The report of the Head of Policy and Governance is attached.

Contact: Barry Hanson 07990 086409

The Committee received the report of the Head of Policy and Governance – copy attached to the signed Minutes – which provided Members with a summary of work undertaken by Internal Audit for 2023/24, it reported on the delivery against the approved internal audit plan and included the Chief Audit Executive’s opinion on the Council’s internal controls as required by the Public Sector Internal Audit Standards (PSIAS).

The Head of Policy and Governance explained that the plan had provided for a total of 1799 days, any revisions throughout the year were reported to the Committee, with the plan being revised to 1239 days.  He explained the matters that he had taken into account when arriving at his opinion, as set out in paragraphs 8.17 and 8.18 and also Appendix A, tables 2 and 3.

The Head of Policy and Governance informed the meeting that there had been 41 good and reasonable assurances made in the year, accounting for 60% of the overall opinions delivered which was a 1% increase on the previous year which was offset by a 1% decrease in limited and unsatisfactory opinions.  There had been 12 unsatisfactory and 15 limited assurance opinions issued with a concerning upward trend in the number of unsatisfactory assurance opinions, increasing from 11% in 2022/23 to 18% in 2023/24.  There was a total of 525 recommendations contained within 68 final reports, 45 of which were significant and fundamental compared to 38% last year.  There had been a corresponding decrease in the number of requires attention and best practice recommendations whilst the number of fundamental recommendations had remained at 2%. 

On this basis, and based on the management responses received, the Head of Policy and Governance was only able to offer limited assurance on the 2023/24 financial year on the Council’s framework of governance, risk management and internal control.

Concern was raised that 40% of assurance opinions issued were limited or unsatisfactory and that for the last five years the Chief Audit Executive had only been able to issue limited assurance, the direction of travel was therefore not improving, and the Chairman felt this should be drawn to the attention of the Chief Executive and the senior management team.

In response to a query, the Internal Audit Manager drew attention to the chart at paragraph 8.6 which set out the trend in internal audit recommendations broken down by percentage into the categories.  She explained that the Internal Audit Performance report that had been considered earlier in the meeting, contained a table setting out the performance for the quarter and for the year to date and which showed the individual audits with the categories of recommendations against them.  Table 2, Appendix A of this report listed the reports broken down by assurance rating.  The Committee could seek extra assurance on any particular areas of concern.

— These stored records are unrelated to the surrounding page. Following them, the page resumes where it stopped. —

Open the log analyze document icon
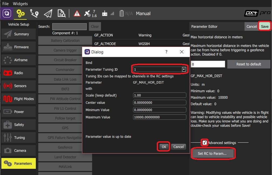The width and height of the screenshot is (272, 175). [x=61, y=13]
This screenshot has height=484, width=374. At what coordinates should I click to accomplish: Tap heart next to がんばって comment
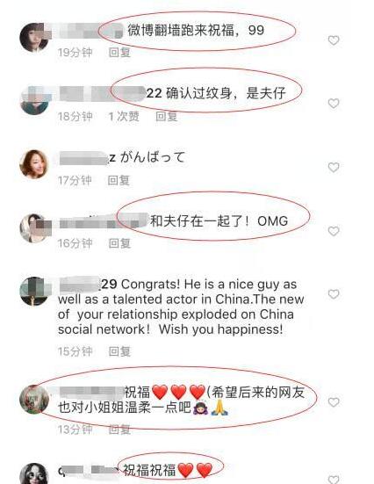point(334,167)
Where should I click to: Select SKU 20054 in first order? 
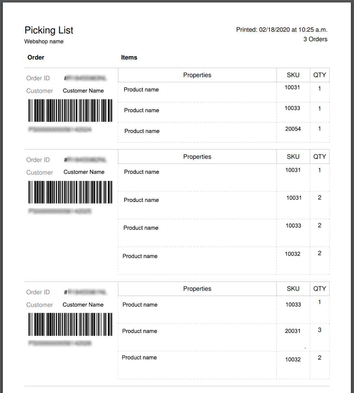[x=293, y=129]
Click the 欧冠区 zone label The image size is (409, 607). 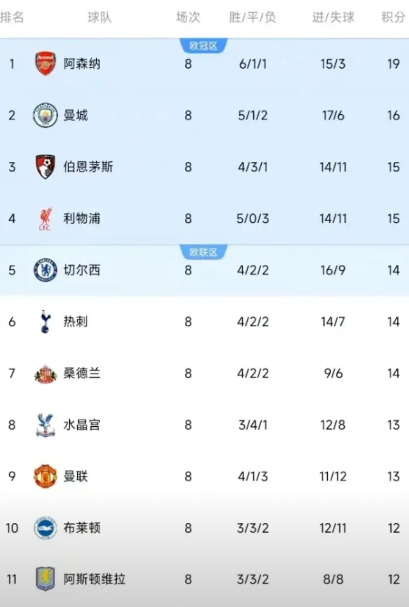click(x=203, y=47)
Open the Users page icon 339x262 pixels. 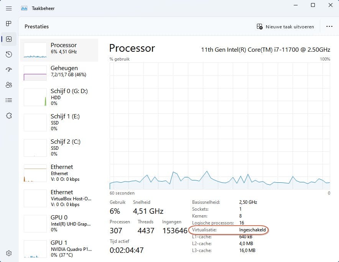pyautogui.click(x=9, y=85)
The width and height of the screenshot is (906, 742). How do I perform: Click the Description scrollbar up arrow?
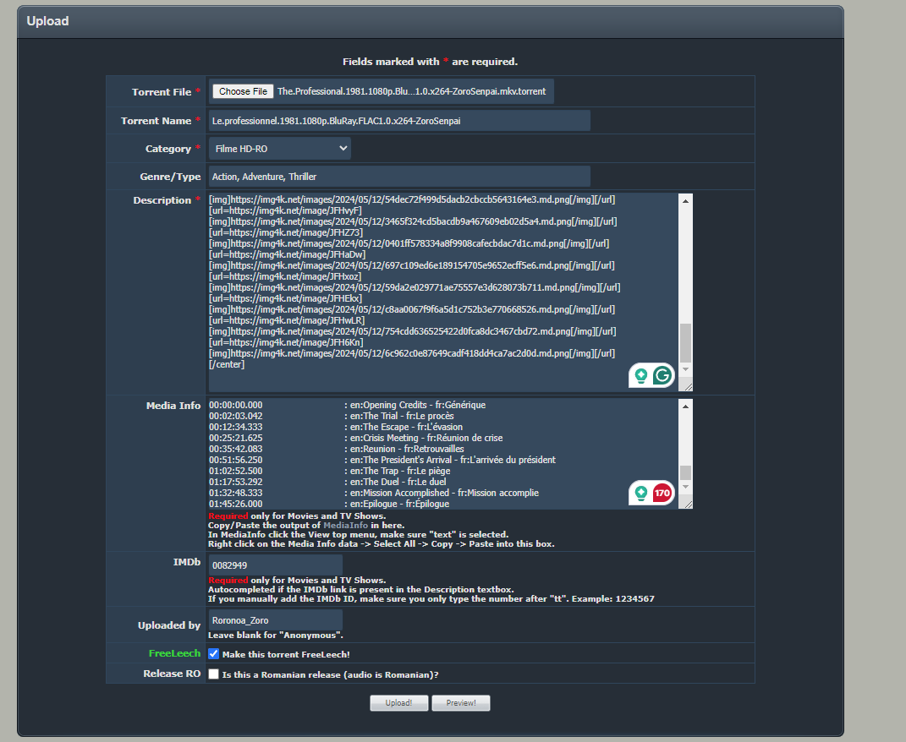(x=685, y=201)
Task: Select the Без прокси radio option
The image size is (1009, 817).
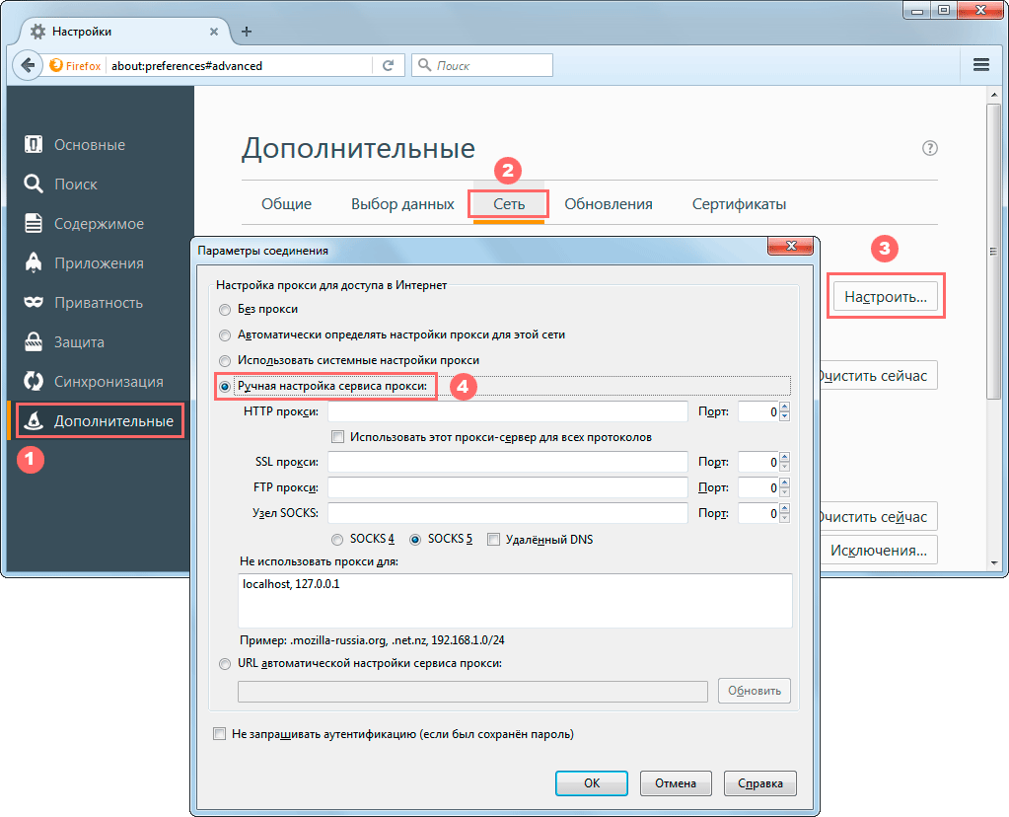Action: [226, 310]
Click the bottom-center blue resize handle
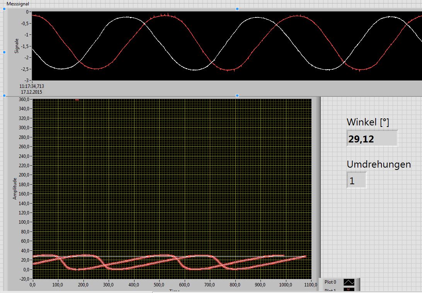The width and height of the screenshot is (422, 293). tap(237, 95)
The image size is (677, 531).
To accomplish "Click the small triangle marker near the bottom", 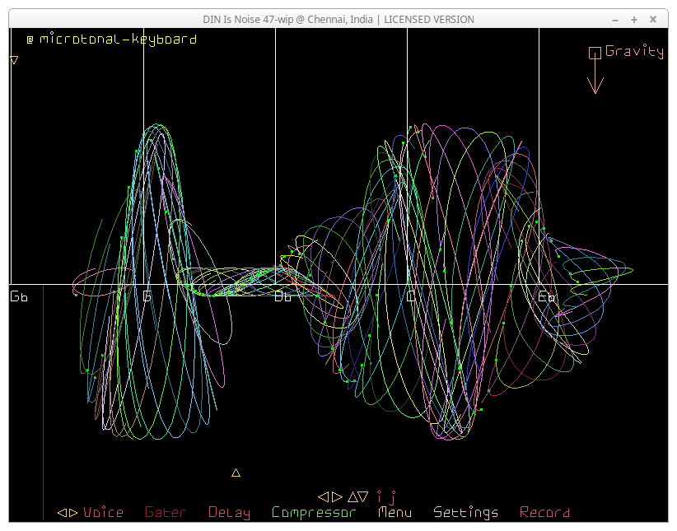I will 236,473.
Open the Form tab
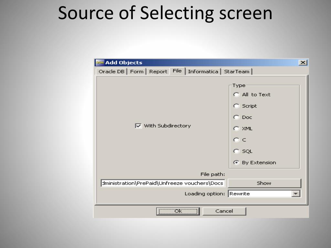 [x=137, y=72]
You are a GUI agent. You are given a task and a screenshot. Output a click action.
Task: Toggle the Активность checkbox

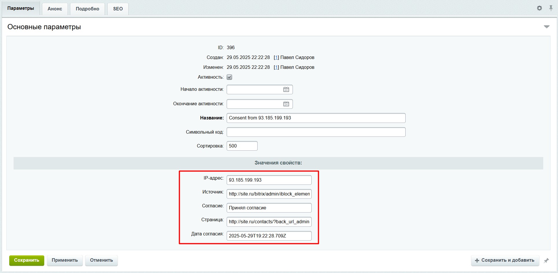[x=229, y=77]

In response to a query around benchmarking with other similar authorities, the Section 151 Officer explained that it was difficult to compare as every authority was different and they all had different Audit Plans focussed on their particular organisation etc.   He drew attention to the table at paragraph 8.5 which demonstrate the concerns of the Committee ie the number of good assurances (green) had deteriorated whilst the number of unsatisfactory (red) had grown.  As the audit team had less resources they tended to focus on the higher risk areas so looking at the table at 8.6, the difference was less stark and although there was a trend that the requires attention recommendations had reduced and the fundamental recommendations had increased, it was only by a very small percentage.  This reflected those areas being reviewed and the types of recommendations being made.  Therefore, when working with a smaller plan, if that control environment started to improve, it would not necessarily be seen very clearly in the recommendations, but you would hope to see it in terms of the overall audit opinions.

The work being done around reorganisation very much focused on how to tackle the reducing control environment with a smaller organisation and less staff, they were looking at far more automated approaches, more digitalisation, more use of artificial intelligence etc in order to reduce human error and the impact of discretion within decision making, so potentially even with less staff you could significantly improve the internal control environment leading to greater coverage across the organisation.

The Head of Policy and Governance informed the meeting that the audit process they followed was prescribed by PSIAS and he explained the way in which internal audit work was undertaken which gave him assurance that what was being seen was representative of the deteriorating control environment.  The Section 151 Officer confirmed that the senior officers were actively looking to improve the internal control environment however he could not guarantee that things would improve in the space of the next few months however they would be looking to ensure it did not deteriorate further before starting to see an improvement.

In response to a query, the Head of Policy and Governance explained the potential role of artificial intelligence within internal audit.  The Head of Internal Audit assured the Committee that they would not compromise the quality of the audits as they had to comply with PSIAS.

RESOLVED:

a)   to note the performance of Internal Audit against the 2023/24 Audit Plan.

b)   to note that Internal Audit have evaluated the effectiveness of the Council’s risk management, control and governance processes, considering public sector internal auditing standards or guidance, the results of which can be used when considering the internal control environment and the Annual Governance Statement for 2023/24.

c)    to endorse the Chief Audit Executive’s Limited assurance, year-end opinion, that the Council’s framework for governance, risk management and internal control is sound and working effectively for 2023/24 based on the work undertaken and management responses received.